[Saved data entries]
BEGIN
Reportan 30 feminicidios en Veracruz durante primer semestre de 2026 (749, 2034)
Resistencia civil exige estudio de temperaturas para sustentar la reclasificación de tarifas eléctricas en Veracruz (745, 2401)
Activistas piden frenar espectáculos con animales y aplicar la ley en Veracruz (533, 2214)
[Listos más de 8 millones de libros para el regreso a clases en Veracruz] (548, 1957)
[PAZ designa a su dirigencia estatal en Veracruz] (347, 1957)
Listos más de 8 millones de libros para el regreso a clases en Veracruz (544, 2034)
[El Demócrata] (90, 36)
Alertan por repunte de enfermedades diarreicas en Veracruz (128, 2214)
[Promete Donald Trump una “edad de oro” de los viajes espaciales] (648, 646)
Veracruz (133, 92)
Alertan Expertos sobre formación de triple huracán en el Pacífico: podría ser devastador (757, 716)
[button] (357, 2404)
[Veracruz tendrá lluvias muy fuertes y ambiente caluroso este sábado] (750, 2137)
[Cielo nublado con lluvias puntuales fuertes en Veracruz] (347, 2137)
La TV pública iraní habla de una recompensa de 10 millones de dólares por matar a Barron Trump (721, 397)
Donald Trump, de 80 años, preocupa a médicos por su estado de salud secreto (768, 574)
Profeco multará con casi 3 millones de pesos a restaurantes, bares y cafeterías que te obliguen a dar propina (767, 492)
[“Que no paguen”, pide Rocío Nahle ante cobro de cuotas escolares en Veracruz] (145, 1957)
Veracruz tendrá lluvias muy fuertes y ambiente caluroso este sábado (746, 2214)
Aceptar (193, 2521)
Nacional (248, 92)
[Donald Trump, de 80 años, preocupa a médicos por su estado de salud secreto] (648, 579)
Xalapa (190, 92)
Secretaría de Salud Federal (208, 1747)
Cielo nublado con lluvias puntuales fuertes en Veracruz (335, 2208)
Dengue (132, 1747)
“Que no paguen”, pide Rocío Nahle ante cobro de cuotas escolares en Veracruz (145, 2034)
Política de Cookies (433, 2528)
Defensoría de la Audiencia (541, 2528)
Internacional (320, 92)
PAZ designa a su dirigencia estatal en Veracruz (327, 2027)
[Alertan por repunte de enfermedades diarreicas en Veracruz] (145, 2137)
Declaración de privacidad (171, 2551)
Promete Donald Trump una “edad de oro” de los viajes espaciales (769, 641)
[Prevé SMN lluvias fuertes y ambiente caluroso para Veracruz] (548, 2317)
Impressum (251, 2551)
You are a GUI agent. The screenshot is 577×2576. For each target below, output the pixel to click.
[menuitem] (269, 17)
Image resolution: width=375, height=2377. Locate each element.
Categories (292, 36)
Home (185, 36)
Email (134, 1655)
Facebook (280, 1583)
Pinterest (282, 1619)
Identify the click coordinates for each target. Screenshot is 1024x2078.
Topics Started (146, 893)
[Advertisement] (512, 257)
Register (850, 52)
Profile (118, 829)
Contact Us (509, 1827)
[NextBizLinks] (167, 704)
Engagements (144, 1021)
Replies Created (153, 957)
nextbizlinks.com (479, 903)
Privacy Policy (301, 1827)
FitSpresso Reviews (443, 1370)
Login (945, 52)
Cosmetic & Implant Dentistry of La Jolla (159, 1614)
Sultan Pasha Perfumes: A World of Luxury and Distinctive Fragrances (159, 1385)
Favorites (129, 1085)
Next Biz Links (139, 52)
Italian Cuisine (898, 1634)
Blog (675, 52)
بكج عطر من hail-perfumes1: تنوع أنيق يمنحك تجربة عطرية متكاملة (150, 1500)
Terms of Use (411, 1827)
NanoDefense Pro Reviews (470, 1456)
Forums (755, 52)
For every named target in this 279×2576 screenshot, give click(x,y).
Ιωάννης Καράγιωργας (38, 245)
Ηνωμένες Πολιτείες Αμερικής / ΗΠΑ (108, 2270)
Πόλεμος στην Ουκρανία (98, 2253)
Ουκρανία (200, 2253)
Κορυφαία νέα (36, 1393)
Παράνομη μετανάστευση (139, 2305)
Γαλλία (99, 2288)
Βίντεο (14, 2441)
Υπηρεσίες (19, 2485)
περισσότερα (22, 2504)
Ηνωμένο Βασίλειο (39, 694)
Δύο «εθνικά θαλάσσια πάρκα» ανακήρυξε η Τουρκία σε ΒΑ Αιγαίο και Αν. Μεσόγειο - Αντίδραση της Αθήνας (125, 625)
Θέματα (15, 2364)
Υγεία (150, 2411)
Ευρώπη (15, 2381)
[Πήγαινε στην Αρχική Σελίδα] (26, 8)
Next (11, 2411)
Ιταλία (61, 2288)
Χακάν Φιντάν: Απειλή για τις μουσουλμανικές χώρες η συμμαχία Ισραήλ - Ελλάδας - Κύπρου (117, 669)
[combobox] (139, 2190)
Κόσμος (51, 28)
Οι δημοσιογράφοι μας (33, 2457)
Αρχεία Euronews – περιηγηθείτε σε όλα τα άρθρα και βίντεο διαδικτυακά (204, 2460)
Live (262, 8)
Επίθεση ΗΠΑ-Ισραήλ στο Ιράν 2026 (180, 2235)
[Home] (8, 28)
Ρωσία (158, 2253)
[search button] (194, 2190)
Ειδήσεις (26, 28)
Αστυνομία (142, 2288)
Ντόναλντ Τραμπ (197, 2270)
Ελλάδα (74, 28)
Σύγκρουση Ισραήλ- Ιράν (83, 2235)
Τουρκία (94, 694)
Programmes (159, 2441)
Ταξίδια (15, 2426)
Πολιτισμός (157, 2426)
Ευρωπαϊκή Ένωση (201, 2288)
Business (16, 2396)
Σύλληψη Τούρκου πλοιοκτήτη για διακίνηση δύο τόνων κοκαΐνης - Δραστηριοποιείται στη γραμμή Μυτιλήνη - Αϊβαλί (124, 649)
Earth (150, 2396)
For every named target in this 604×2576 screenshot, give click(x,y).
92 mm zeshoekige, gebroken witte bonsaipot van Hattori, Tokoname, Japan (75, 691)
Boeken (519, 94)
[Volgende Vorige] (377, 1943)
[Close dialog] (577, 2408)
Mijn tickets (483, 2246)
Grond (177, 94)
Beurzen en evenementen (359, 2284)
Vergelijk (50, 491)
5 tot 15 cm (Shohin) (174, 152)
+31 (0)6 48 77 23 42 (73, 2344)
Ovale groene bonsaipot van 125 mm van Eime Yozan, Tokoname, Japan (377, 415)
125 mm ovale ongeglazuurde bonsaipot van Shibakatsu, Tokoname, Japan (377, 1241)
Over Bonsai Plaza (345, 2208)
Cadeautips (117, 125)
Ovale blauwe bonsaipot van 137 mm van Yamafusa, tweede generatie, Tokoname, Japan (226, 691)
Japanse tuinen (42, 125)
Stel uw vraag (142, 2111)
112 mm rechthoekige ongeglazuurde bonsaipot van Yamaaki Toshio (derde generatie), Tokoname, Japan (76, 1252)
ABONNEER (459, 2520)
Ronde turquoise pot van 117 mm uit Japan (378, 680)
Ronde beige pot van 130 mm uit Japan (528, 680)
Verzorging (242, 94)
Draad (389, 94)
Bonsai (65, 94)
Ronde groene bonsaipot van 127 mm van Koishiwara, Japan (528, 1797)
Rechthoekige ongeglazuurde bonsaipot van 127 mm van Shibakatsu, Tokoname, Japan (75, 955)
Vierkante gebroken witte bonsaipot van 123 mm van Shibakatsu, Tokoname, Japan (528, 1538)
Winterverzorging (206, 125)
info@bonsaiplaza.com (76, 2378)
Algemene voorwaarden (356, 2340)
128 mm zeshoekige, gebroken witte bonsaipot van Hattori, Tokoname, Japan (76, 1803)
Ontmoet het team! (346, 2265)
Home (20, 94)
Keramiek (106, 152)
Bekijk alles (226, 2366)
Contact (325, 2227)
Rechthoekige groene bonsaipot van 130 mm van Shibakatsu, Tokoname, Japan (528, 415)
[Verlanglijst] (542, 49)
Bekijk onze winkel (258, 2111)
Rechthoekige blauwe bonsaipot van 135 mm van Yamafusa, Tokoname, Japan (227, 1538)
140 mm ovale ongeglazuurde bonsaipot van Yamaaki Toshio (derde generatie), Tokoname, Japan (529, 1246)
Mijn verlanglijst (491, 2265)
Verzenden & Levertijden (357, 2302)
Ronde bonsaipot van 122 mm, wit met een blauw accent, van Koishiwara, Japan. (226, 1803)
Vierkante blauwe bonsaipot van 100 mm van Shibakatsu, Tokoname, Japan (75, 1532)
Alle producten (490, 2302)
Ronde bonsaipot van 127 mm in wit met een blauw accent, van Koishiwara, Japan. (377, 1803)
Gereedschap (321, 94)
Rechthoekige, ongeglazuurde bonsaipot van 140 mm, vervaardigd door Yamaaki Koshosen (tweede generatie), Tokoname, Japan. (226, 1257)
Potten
END
All lines from the one that contains "Rechthoekige ongeglazuurde bonsaipot van 127" to the end of the records above are to be copied exactly; leave out the rest.

Rechthoekige ongeglazuurde bonsaipot van 127 mm van Shibakatsu, Tokoname, Japan (75, 955)
Vierkante gebroken witte bonsaipot van 123 mm van Shibakatsu, Tokoname, Japan (528, 1538)
Winterverzorging (206, 125)
info@bonsaiplaza.com (76, 2378)
Algemene voorwaarden (356, 2340)
128 mm zeshoekige, gebroken witte bonsaipot van Hattori, Tokoname, Japan (76, 1803)
Ontmoet het team! (346, 2265)
Home (20, 94)
Keramiek (106, 152)
Bekijk alles (226, 2366)
Contact (325, 2227)
Rechthoekige groene bonsaipot van 130 mm van Shibakatsu, Tokoname, Japan (528, 415)
[Verlanglijst] (542, 49)
Bekijk onze winkel (258, 2111)
Rechthoekige blauwe bonsaipot van 135 mm van Yamafusa, Tokoname, Japan (227, 1538)
140 mm ovale ongeglazuurde bonsaipot van Yamaaki Toshio (derde generatie), Tokoname, Japan (529, 1246)
Mijn verlanglijst (491, 2265)
Verzenden & Levertijden (357, 2302)
Ronde bonsaipot van 122 mm, wit met een blauw accent, van Koishiwara, Japan. (226, 1803)
Vierkante blauwe bonsaipot van 100 mm van Shibakatsu, Tokoname, Japan (75, 1532)
Alle producten (490, 2302)
Ronde bonsaipot van 127 mm in wit met een blauw accent, van Koishiwara, Japan. (377, 1803)
Gereedschap (321, 94)
Rechthoekige, ongeglazuurde bonsaipot van 140 mm, vervaardigd door Yamaaki Koshosen (tweede generatie), Tokoname, Japan. (226, 1257)
Potten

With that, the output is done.